La humanidad inmigrante
El año pasado se adoptó en Marrakech una declaración muy generosa de la ONU, defendiendo una respuesta digna frente al reto migratorio mundial; pocos Estados la rechazaron
"Al menos 58 inmigrantes de varias nacionalidades han muerto tras naufragar este miércoles su embarcación en aguas del Atlántico a la altura de Nuadibú (470 kilómetros al norte de Nuakchot), en Mauritania… Otros 83 ocupantes de esa misma patera lograron salir con vida tras nadar hasta llegar a la costa de Mauritania, y fueron ellos los que dieron detalles del naufragio” (EL PAÍS, 5/12).

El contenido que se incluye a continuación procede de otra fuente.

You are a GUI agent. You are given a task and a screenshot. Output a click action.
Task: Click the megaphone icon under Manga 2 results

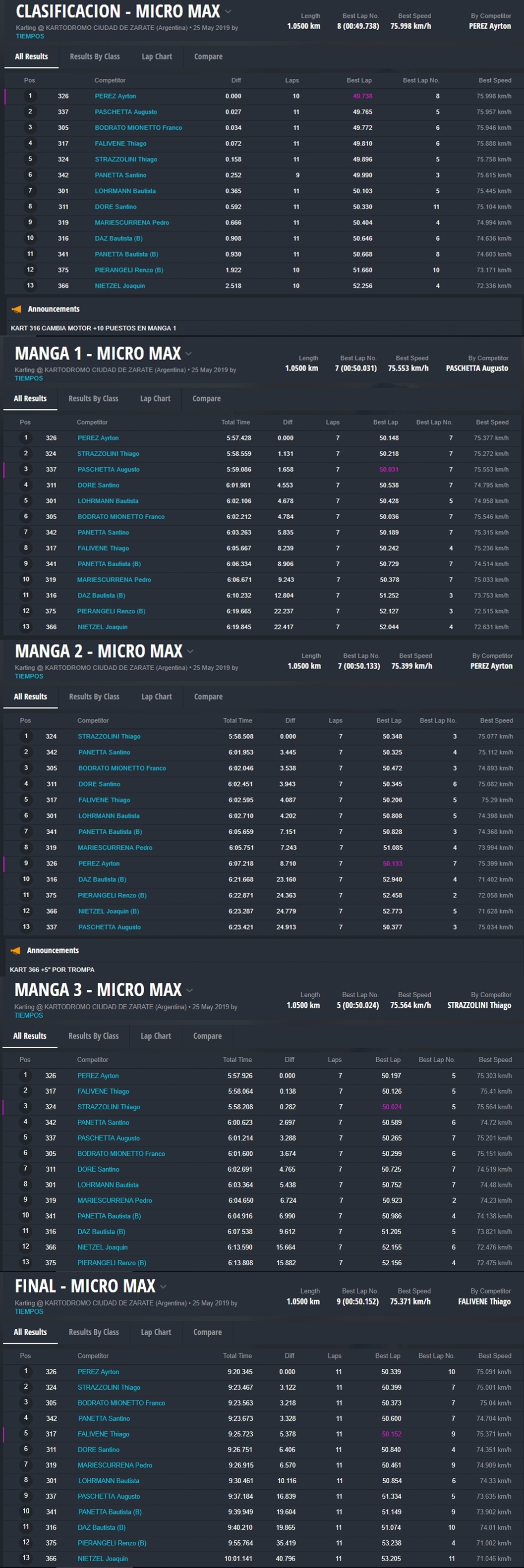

En otras palabras, una patera de 141 personas deja enterrados bajo el mar a 58 de sus tripulantes, entre ellos, niños y mujeres, y el resto, destinado probablemente a la vida de los campos de internamiento o a cualquier otra fatalidad…
Es nuestra humanidad. Es el mundo real en que vivimos. A las víctimas de la hambruna, de la desesperanza, cabe añadir las otras decenas de miles de muertos de estos últimos años, los anónimos que huyen, que reaparecen como “invasores” a los ojos de nuestros partidos xenófobos, que hacen de su destino trágico el plato político cotidiano, incentivando la furia, el miedo, el racismo, el odio.
Los Gobiernos europeos actuales, en especial los de la zona euro, salvo la excepción ya borrada de Italia bajo la férula de Matteo Salvini, son plenamente conscientes de tamaña tragedia humana que llama diariamente a sus puertas. No pueden contestar porque la situación económica, los temores identitarios de la ciudadanía, las dificultades de toda índole para integrar poblaciones nuevas y culturalmente diferentes, contienen el impulso de abrir los brazos a las llamadas de socorro. Pero es de justicia recordar que dos jefes de Estado, Angela Merkel y Pedro Sánchez, demostraron valentía al salvar vidas en peligro. La denominada opinión pública, por su parte, está dividida entre los que temen las llegadas, controladas o incontroladas, y los, minoritarios, que demuestran ante el desafío solidaridad y humanismo.
Lo que pasa en Europa ocurre también en otros continentes —América Latina, EE UU, Asia y África—. Por doquier seres humanos pidiendo ayuda a los países más ricos, aceptando las peores condiciones de acogida, de trabajo, de explotación, de desprecio, para sobrevivir, ayudar a la familia en el país de origen, conseguir, por lo menos, una ínfima suerte de bienestar allí donde creían que la vida es, por ley, más digna, más humana. Contemplar, como una letanía, estos —nuestros— cadáveres malogrados en nuestras playas, estos jóvenes encapuchados en los campos de internamiento, nos impide valorar el alcance de los anhelos, los sueños que pueblan su imaginario y los impulsan, en cambio, al abismo: para la inmensa mayoría, migrar se paga al precio de la humillación, incluso la muerte.
El año pasado se adoptó en Marrakech una declaración muy generosa de la ONU, defendiendo una respuesta digna frente al reto migratorio mundial; pocos Estados la rechazaron. Y los que la apoyaron todavía no pueden conciliar sus valores con la cruda realidad; ¿o será que se trata tan solo de la reafirmación de un deseo común de humanidad cuando, en realidad, hay que repensar las condiciones de posibilidad concretas del principio universal de libre circulación?